Le principal problème, eu égard à la durée mise à le résoudre, n'a pas été le passage du minéral à l'organique, mais bel et bien celui de la structure bactérienne à la structure eucaryote! Si les probabilités d'apparition de la vie avaient été si infimes, alors l'apparition des premières formes de vies aurait-elle pu se produire si tôt, quoi qu'en ait dit Monod en 1970? C'est ici que nos approches divergent: C Magnan considère le développement de la vie comme hautement improbable, alors que selon moi elle découle des lois de la physique, et est très probable dans des conditions variées! Autre "détail": C Magan semble tenir pour négligeable les découvertes scientifiques effectuées en biochimie ces 30 dernières années... ne serais ce pas là une attitude fortement "machiste" (quant on connait le personnage, on s'esclaffe!) que de dénier toute importance aux faits qui ne s'accordent pas avec ses convictions?

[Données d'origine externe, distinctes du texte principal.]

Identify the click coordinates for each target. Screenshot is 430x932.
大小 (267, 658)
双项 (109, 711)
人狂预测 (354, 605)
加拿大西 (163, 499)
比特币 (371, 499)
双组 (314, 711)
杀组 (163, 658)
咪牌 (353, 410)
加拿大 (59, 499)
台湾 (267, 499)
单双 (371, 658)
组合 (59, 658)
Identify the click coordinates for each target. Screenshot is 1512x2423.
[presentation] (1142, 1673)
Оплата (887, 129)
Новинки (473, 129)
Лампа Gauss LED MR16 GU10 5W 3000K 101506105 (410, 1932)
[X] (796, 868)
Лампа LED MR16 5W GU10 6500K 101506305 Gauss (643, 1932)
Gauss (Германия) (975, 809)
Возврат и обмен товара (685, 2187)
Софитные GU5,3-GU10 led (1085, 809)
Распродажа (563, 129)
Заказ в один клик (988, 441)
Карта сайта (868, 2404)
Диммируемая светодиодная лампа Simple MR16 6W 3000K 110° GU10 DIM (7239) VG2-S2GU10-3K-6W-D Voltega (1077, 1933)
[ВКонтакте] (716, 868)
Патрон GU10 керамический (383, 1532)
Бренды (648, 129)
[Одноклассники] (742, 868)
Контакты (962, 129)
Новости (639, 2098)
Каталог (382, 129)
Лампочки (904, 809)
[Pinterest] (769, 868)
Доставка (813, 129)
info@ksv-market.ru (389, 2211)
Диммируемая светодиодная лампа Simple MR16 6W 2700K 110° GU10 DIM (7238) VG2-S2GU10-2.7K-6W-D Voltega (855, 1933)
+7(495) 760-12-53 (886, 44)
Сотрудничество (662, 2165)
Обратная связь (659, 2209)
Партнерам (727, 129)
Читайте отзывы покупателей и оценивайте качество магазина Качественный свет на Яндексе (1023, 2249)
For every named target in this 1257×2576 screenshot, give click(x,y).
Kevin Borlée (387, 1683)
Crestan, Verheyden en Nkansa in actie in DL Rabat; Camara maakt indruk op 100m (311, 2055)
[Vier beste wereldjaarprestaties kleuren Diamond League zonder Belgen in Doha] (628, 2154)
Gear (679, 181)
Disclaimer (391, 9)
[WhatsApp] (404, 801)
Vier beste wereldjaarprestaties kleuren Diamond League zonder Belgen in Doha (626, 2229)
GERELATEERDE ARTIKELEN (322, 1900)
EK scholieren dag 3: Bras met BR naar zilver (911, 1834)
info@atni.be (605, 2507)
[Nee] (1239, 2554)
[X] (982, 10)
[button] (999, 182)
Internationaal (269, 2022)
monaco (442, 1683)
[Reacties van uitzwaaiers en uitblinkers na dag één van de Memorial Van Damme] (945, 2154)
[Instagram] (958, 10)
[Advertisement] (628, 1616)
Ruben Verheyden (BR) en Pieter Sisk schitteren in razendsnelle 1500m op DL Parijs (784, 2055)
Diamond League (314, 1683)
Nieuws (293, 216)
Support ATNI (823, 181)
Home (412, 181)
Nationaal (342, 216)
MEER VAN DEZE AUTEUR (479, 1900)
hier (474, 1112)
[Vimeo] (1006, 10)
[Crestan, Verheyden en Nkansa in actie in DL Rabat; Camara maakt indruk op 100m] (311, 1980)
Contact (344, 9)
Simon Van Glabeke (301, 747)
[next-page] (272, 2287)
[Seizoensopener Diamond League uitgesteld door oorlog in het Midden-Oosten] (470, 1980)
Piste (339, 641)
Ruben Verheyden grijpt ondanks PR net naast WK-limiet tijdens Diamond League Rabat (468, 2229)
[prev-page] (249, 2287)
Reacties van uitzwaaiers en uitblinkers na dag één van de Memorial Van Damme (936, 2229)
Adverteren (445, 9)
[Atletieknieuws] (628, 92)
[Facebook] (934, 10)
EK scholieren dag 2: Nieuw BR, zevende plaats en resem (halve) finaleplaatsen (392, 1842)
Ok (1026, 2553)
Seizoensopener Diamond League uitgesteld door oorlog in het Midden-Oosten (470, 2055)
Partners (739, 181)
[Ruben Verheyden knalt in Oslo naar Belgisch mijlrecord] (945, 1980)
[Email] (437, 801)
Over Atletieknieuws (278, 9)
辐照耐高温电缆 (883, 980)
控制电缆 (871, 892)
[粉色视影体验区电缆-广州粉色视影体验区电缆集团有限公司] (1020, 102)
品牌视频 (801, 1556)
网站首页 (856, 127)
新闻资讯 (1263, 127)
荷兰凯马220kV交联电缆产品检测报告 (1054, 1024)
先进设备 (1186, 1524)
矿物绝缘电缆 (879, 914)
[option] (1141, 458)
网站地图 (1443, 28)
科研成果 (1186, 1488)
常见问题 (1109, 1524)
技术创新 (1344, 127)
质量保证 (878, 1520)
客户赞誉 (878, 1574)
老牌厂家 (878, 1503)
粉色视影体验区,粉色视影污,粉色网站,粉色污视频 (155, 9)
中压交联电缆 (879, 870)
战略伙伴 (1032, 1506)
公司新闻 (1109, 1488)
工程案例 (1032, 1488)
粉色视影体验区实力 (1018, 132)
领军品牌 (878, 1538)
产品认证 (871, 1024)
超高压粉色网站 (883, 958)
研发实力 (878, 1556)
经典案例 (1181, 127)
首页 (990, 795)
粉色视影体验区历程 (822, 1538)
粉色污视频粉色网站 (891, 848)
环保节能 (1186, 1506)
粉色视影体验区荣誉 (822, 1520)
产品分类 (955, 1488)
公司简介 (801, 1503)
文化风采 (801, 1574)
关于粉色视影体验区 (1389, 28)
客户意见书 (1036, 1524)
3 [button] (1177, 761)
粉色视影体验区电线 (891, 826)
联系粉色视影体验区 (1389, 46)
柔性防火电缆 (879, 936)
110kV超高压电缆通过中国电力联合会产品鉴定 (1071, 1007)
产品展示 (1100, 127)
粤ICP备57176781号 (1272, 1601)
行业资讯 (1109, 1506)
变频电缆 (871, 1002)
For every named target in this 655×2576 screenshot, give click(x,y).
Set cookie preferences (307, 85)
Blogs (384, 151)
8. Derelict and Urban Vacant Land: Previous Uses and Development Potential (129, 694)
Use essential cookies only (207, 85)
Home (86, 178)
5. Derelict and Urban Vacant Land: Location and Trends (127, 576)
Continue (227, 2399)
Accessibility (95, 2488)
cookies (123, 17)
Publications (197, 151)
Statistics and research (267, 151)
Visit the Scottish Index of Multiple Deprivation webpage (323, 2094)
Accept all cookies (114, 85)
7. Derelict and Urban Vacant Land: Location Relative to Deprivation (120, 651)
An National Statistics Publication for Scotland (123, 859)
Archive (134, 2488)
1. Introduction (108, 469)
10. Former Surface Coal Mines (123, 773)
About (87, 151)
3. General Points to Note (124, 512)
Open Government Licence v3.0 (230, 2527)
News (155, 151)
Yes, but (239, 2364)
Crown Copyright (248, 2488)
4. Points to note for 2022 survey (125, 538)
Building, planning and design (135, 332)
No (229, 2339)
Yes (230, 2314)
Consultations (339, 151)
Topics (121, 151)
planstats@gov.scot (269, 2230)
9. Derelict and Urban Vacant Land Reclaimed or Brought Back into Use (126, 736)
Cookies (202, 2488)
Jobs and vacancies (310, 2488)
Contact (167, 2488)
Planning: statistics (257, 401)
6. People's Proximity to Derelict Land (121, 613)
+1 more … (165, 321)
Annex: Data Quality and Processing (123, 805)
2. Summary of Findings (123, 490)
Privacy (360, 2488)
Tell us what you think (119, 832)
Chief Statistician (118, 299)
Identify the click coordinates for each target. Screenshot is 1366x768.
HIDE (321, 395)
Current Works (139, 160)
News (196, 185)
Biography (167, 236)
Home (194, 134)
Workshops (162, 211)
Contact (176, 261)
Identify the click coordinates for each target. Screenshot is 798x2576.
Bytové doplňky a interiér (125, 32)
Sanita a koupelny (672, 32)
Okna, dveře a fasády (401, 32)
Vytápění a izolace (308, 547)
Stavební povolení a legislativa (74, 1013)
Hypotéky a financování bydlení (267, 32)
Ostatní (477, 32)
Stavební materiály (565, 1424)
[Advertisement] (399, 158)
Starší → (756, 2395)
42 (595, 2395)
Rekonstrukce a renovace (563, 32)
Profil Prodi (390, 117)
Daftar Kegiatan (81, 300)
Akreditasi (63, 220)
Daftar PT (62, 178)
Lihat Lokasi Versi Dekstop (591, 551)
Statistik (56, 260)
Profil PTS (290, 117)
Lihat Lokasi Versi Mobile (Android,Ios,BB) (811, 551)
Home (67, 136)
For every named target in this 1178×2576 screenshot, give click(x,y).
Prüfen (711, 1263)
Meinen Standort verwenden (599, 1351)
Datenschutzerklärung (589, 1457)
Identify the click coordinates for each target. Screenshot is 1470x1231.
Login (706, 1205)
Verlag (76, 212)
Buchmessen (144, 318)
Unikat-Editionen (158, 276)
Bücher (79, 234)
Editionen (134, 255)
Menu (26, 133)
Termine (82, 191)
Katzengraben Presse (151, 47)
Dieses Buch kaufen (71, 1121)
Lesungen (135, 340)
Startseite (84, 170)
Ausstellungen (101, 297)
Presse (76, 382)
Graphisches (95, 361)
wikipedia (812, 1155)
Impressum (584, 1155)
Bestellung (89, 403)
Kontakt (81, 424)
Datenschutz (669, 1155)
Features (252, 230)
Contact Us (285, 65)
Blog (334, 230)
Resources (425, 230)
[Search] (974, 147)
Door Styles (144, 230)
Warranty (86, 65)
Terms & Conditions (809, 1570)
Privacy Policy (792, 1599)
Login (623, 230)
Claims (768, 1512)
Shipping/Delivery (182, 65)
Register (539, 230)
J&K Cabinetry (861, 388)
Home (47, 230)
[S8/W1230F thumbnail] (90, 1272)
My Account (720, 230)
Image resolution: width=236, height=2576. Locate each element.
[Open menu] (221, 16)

La première partie du calcul relève de l'astrophysique : il s'agit d'estimer la chance qu'une étoile se dote d'un système planétaire, puis la chance qu'une de ses planètes, de dimensions convenables, développe l'environnement favorable à la vie, avec la température voulue, la composition chimique voulue, l'indispensable présence d'eau liquide, la juste proportion de terres et de mers, l'atmosphère qu'il faut, etc.
* Voici encore une approximation bien gentillette: comme la seule vie que nous connaissons n'existe que sur Terre, alors elle ne peut exister que sur une planète qui ressemble à la Terre... RIEN ne permet de penser que la vie ne peut pas se développer dans des environnements très différents de celui que nous croyons connaître.
* C'est
une vue finaliste, un "principe biotropique" de vouloir que les conditions de formations de la Terre soient précisément ajustées (par qui?, suivez mon regard...) pour permettre le développement de nos formes de vie.
* Sur notre planète seule, l'éventail de l'adaptation des formes de vies révèle toutes leurs capacités: vie dans
des milieux très acides, sans oxygène, sous forte pression, dans les roches, dans les hydrocarbures, les champs de radiations gamma....Ainsi, le développement de la vie peut fort bien s'être réalisé sur les planètes joviennes, ou les composés organiques et les sources d'énergie sont légion! Simplement, les formes de vies ne ressemblent pas aux nôtres, pas plus qu'une bactérie chimiolithotrophe ou un vers vestimentifère ne nous ressemblent !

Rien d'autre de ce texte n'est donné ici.